Today Google announced that they are evolving once again. This is on the heals of Apple announcing that the iPhone4 and iOS4 have “This changes everything. Again“. Google announces that they have added Caffeine to their indexing services takes them closer and closer to real-time indexing 0f web content. How does this change things?
I remember the days managing tech support for a top Web Hosting company, and almost daily you’d see the question asked by a customer “I have submitted my site to Google to be indexed, but why is it not appearing on the search?”. Many today would say, “Well maybe you should pay for it through AdSense like everyone else”, but fundamentally this shouldn’t be true. Web searches should allow a user to search the web and find not just the glitzy gimmicky results that companies and merchants want you to see, but also stuff that is related to your topic but provided by lesser known sources. That’s the beauty of the web, no longer is content pushed out to the users by the people who have the most resources, best logistics, or publishing power, but that anyone can publish something to the web and that information can be consumed by an indexing service and served out at a later time when someone enters a string that has relevance. So back to the question that was posed above, what happened?
Back then, Google reindexing services did take several days if not weeks to index your site. Additionally users would have to make sure that their sites were Search Engine Optimized (SEO) to ensure that they had the best chance of the indexer picking up the right content and matching it to relevant search strings. But even if a site was SEO optimized, the indexing process was still slow. I recall many instances where we would have to look through access logs and such to verify to a customer that “Yes your site was indexed, look the Google crawler was accessing your content”. This was a very frustrating thing for site owners who did not have the capital to spend hundreds or thousands of dollars on professional SEO services and/or AdWords/AdSense to improve their rankings.

How does Caffine change all of this? Well this is best explained on the Google Blog for the technical minded folks, but for everyone else, what Google has done is to take the chore of indexing the web from indexing large chunks of information that was tedious and time consuming, to much smaller and more frequent chunks of information to enable them to refresh content that would otherwise take much longer to be indexed. Just how much information are we talking about? Generally speaking each webpage (omitting all the funky addons such as Flash, movies, publication grade images), the webpages themselves are only several KB each. From what Google is saying, Caffeine has the ability to index hundreds of thousands of gigabytes of data a day! Assuming that each webpage is about 5KB in size, this is about 20,971,520,000 individual webpages a day! Pfew! Needless to say that’s a lot.

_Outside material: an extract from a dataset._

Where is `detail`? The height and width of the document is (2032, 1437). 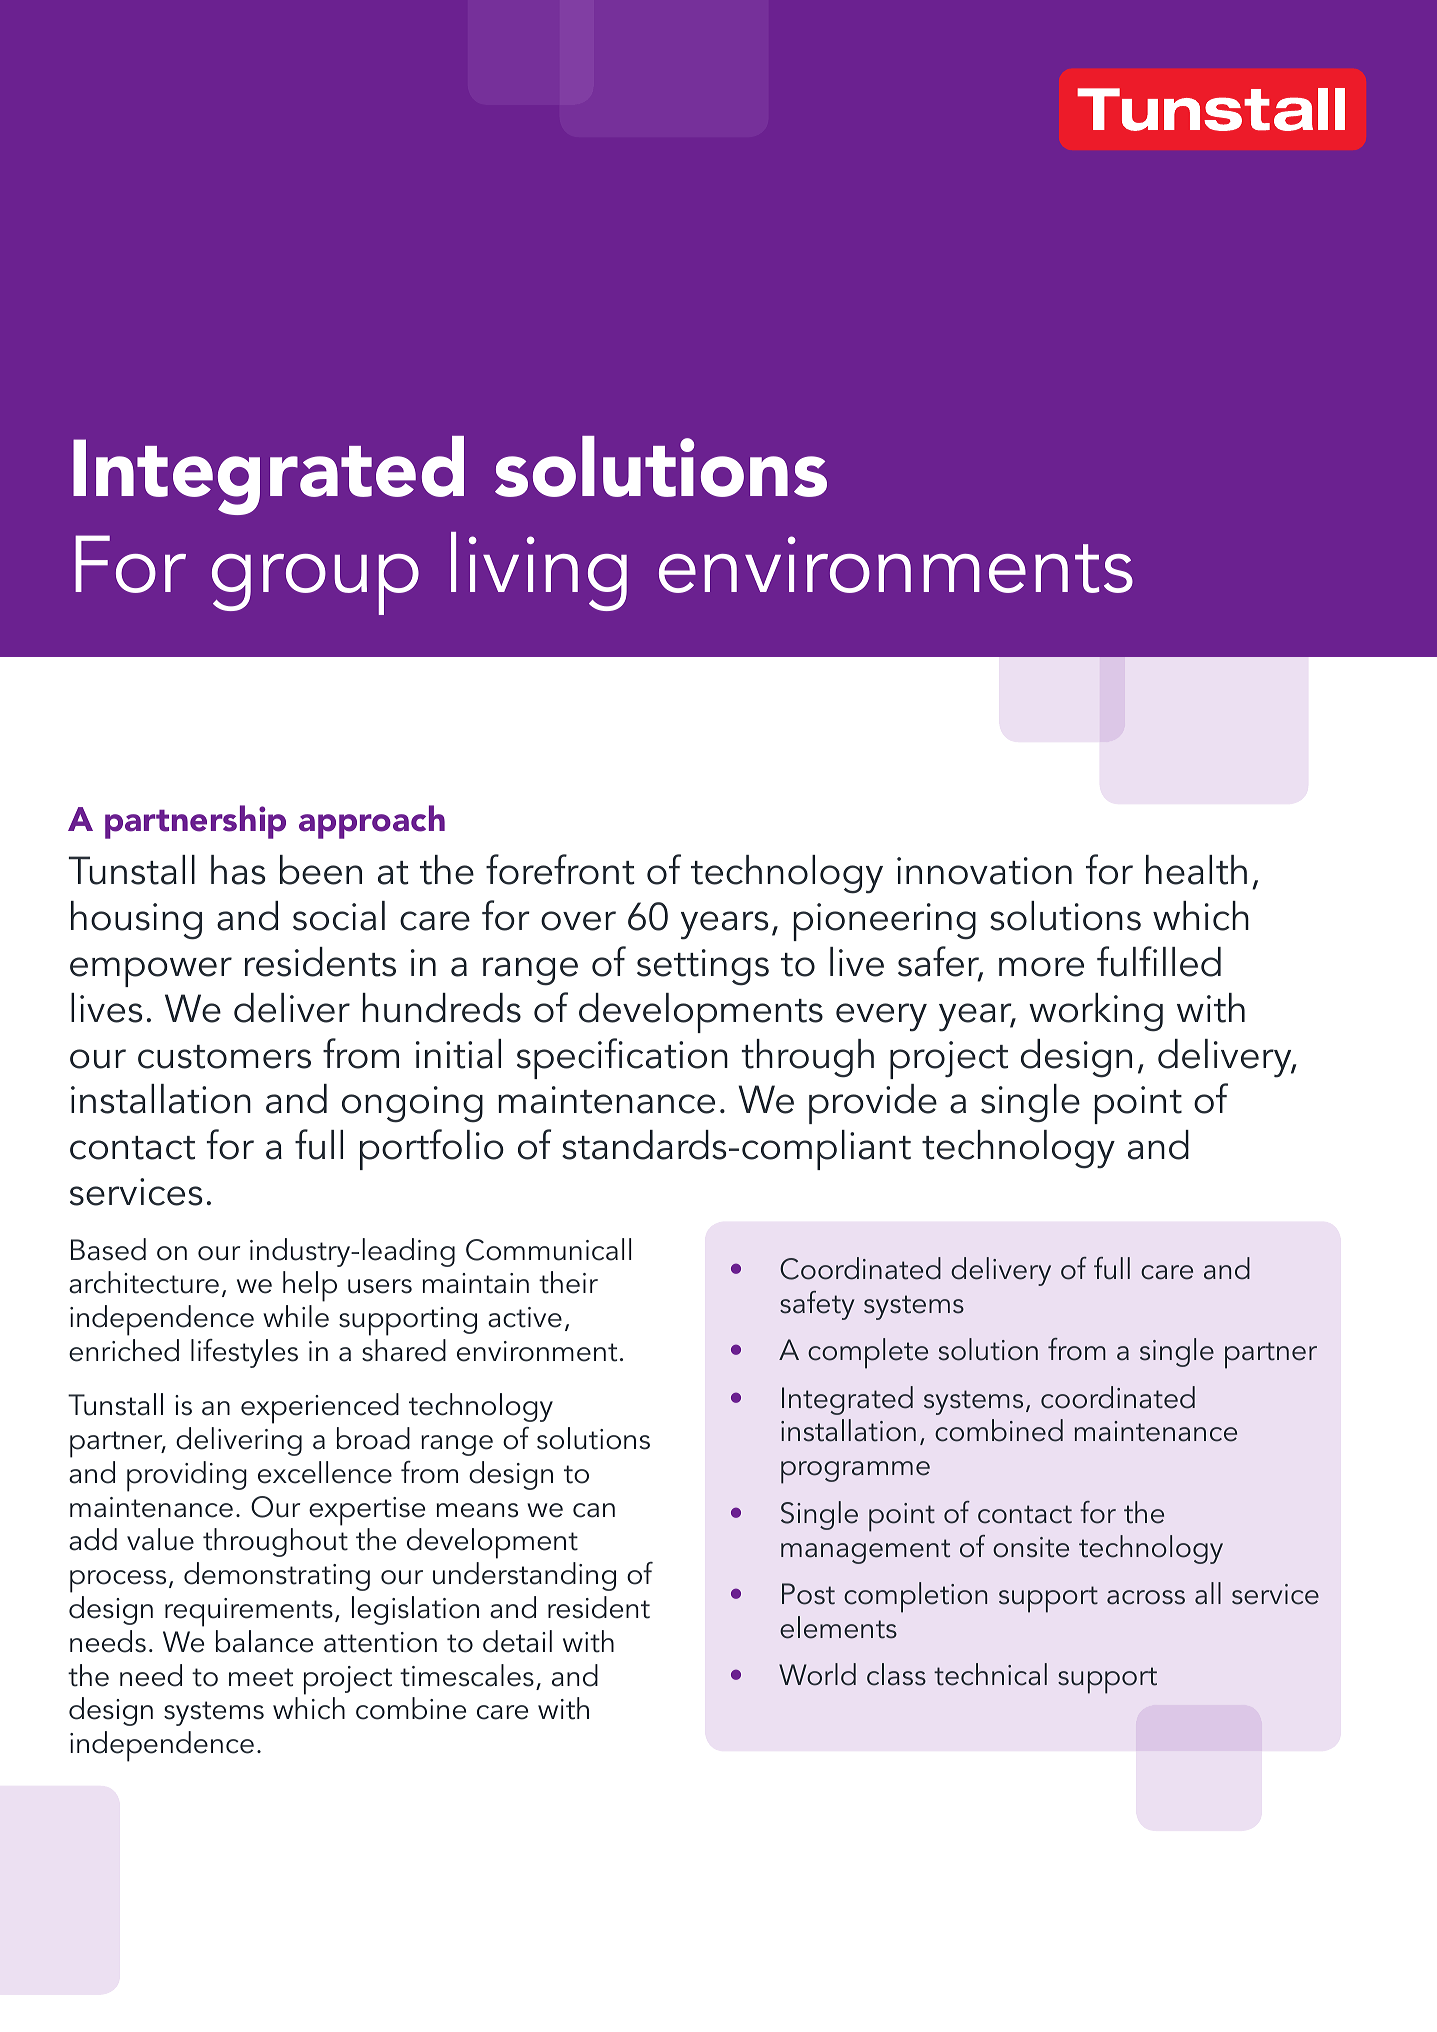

Given the size of their databases needed to store all this information and the size of their server farms, it does beg the question, where’s the upper limit here? How much of the web can Google store because at some point in time, the web will live in the Google cloud. How are other search providers going to compete with this level of near real-time indexing? And when looking between the lines, is this a way for Google to improve their ability to news aggregate and read in other news sources to provide more timely real-time propagation of breaking news as it’s happening?
When we thought the glass ceiling was hit, Google took the ten-ton hammer and smashed it to bits. Now by raising the bar, I wonder who has the ability to beat Google or is this just the beginning of an empire destine to rule the web for the next several decades?